# WHAT THIS TASK INVOLVES:
Report each line of the rows below that contains the string "Shortcut", copying every such line in full; case counts.
***** GIVEN RECORDS
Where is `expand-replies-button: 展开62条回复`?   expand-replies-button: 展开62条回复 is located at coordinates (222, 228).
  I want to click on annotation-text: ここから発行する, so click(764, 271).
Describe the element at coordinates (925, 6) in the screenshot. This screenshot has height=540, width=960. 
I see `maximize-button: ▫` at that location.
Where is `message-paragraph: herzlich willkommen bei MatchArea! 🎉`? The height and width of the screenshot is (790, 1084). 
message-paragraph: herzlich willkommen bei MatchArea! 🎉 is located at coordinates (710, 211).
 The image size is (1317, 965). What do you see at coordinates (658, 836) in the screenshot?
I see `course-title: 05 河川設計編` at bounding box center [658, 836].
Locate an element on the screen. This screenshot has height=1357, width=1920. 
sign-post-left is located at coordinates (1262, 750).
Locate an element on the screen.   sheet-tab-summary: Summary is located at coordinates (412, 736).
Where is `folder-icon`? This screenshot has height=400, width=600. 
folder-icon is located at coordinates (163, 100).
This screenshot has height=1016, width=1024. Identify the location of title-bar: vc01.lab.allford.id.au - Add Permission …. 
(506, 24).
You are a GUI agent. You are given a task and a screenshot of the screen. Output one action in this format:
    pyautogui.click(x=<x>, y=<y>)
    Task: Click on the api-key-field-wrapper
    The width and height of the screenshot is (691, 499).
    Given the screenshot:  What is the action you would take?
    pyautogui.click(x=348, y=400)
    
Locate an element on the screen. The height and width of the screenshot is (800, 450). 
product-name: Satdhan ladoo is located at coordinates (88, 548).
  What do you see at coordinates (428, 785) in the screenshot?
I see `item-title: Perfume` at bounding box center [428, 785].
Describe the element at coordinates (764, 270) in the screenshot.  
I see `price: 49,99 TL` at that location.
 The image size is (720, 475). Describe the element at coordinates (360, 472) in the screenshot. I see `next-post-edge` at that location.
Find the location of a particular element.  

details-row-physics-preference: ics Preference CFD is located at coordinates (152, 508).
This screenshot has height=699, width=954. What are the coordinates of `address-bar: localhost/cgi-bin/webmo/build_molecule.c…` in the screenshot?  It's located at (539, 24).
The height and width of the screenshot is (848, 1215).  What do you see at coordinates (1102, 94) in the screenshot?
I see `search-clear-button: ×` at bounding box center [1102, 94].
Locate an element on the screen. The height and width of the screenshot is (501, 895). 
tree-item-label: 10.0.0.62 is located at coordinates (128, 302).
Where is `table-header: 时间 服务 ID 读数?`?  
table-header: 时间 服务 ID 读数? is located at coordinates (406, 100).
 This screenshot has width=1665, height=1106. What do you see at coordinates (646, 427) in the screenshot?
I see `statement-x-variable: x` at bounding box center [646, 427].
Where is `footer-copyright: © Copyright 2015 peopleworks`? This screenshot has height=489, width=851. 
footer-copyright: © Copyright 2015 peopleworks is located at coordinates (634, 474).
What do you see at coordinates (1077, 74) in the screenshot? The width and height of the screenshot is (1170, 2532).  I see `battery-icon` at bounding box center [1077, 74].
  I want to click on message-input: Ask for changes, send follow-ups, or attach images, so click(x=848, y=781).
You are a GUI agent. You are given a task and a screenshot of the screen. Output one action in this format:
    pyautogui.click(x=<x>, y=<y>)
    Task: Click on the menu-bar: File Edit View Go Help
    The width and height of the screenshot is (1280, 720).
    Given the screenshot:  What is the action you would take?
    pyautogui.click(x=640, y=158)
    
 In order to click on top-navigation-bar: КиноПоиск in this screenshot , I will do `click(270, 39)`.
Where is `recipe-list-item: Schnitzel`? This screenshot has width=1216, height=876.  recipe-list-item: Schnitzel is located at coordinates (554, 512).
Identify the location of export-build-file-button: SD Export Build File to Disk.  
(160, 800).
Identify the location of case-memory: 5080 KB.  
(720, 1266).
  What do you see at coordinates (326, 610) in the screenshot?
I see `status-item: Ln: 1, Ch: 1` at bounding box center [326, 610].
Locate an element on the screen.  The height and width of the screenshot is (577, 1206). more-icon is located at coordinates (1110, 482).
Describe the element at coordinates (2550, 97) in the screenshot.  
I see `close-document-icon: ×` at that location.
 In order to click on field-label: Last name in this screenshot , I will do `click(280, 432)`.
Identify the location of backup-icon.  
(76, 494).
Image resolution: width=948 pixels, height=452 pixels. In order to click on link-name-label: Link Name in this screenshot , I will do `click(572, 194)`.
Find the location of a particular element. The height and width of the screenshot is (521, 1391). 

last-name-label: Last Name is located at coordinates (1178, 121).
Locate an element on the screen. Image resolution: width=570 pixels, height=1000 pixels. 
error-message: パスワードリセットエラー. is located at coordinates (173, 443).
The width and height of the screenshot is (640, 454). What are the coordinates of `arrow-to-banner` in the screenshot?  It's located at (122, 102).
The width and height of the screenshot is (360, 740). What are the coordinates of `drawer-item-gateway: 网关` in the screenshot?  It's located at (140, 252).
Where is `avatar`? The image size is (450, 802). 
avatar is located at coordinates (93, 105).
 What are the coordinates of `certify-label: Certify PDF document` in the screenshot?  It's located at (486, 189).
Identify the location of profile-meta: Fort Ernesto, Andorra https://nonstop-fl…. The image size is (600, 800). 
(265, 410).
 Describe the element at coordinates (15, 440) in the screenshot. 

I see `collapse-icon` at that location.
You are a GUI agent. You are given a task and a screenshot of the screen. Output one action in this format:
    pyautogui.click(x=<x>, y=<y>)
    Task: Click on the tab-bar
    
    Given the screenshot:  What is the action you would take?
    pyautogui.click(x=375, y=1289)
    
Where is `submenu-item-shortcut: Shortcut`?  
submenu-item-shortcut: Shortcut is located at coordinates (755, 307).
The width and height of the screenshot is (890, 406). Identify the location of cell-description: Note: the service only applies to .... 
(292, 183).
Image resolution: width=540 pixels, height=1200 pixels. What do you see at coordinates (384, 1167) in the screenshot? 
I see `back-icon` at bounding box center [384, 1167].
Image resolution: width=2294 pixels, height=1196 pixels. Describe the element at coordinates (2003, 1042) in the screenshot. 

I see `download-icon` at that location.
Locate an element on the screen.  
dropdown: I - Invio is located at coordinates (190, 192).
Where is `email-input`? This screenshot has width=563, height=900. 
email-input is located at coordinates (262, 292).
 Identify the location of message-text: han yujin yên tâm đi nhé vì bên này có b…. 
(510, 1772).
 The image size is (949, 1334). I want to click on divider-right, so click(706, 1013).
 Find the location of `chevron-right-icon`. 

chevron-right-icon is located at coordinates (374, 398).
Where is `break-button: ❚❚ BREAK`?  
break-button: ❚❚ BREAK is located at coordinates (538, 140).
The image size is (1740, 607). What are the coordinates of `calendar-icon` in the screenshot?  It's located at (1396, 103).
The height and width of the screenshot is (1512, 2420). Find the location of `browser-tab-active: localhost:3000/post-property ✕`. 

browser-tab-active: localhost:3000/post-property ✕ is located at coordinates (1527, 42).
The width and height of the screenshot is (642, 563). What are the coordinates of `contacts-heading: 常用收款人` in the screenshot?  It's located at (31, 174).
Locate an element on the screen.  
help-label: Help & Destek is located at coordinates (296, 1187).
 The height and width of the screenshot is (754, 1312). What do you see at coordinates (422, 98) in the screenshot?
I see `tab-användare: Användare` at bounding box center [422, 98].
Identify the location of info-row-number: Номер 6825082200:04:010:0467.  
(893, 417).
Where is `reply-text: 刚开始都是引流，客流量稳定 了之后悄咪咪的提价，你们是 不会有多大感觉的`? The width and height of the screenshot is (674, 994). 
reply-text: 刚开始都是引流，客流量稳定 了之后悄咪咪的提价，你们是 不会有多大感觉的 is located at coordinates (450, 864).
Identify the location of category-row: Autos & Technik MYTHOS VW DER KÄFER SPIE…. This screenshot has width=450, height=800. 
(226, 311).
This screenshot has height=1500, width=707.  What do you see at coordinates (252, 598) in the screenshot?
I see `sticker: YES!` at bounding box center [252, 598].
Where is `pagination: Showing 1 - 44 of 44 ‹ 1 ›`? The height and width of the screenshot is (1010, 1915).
**********
# ANSWER TO THIS EXERCISE:
Where is `submenu-item-shortcut: Shortcut`?  
submenu-item-shortcut: Shortcut is located at coordinates (755, 307).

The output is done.